The downside for employers is the capital-intensive investment and accounting costs. The downside for employees is the risk of insolvency. Because of these risks, the state has also heavily regulated self-insurance, not only establishing minimum requirements to qualify for the program, but also establishing a safety net trust fund for insolvency. Because these employers essentially take on the role of insurers (whose insureds are also protected by state insolvency funds), the state similarly acts as a guarantor for qualifying self-insurers. This explains the rigorous requirements.
In order to self-insure, employers must satisfy several requirements, many of which parallel the requirements applicable to state approved workers’ compensation insurance policies. To obtain exemption from the insurance requirements of the law, they must satisfy prerequisites. These include capitalization requirements, as well as the keeping of statistics. Self-insurers must prove that they are able to absorb the risks associated with their business on an ongoing basis.
The Trust Fund
In exchange for proving compliance with the requirements of self-insurance, the state has created a Self-insurers Guaranty Trust Fund.

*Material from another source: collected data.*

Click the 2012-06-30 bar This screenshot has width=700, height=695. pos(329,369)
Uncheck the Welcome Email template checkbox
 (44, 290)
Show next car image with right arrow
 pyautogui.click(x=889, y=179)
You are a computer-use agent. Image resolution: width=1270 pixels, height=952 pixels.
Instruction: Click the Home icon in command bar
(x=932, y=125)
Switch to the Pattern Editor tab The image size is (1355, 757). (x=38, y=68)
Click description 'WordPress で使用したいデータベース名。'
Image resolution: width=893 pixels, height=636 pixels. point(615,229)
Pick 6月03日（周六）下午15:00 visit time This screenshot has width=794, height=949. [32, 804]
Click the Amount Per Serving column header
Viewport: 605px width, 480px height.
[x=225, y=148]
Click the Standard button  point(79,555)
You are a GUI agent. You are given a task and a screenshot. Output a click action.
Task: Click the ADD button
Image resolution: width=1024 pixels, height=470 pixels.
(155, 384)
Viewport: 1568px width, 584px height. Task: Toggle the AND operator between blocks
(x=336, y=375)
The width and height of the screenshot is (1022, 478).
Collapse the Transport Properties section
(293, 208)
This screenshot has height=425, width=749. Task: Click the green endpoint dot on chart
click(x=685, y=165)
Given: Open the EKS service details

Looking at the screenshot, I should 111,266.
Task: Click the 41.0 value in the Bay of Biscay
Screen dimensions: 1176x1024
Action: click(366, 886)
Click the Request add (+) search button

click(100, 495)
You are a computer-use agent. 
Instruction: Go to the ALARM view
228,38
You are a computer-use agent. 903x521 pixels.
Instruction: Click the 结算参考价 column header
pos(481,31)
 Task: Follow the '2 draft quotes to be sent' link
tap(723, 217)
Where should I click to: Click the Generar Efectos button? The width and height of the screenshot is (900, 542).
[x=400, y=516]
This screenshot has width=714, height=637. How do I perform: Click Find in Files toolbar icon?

This fund is not designed to protect the employers, but rather to protect injured workers whose self-insured employers have become insolvent. The practical relevance of this for workers’ compensation claimants is fairly straightforward. Injured workers are always legally entitled to be compensated for their injuries. This right to recover does not change due to the insolvency or irresponsibility of their employer. The theory of social insurance that underlies workers’ compensation systems is that the lost productivity and lost income of injured workers constitutes a social cost that the taxpayer will ultimately pay anyway. The affirmative protections and accompanying mandate of the workers’ compensation insurance system are an effort to spread these costs to the most efficient cost bearer (in this case, employers). The trust fund is a stop gap measure for when the system as designed fails. This does not relieve employers of their responsibilities – they may still be subjected to fines and civil penalties for their failure to fulfill their obligations. But the injured worker will not be left out in the cold.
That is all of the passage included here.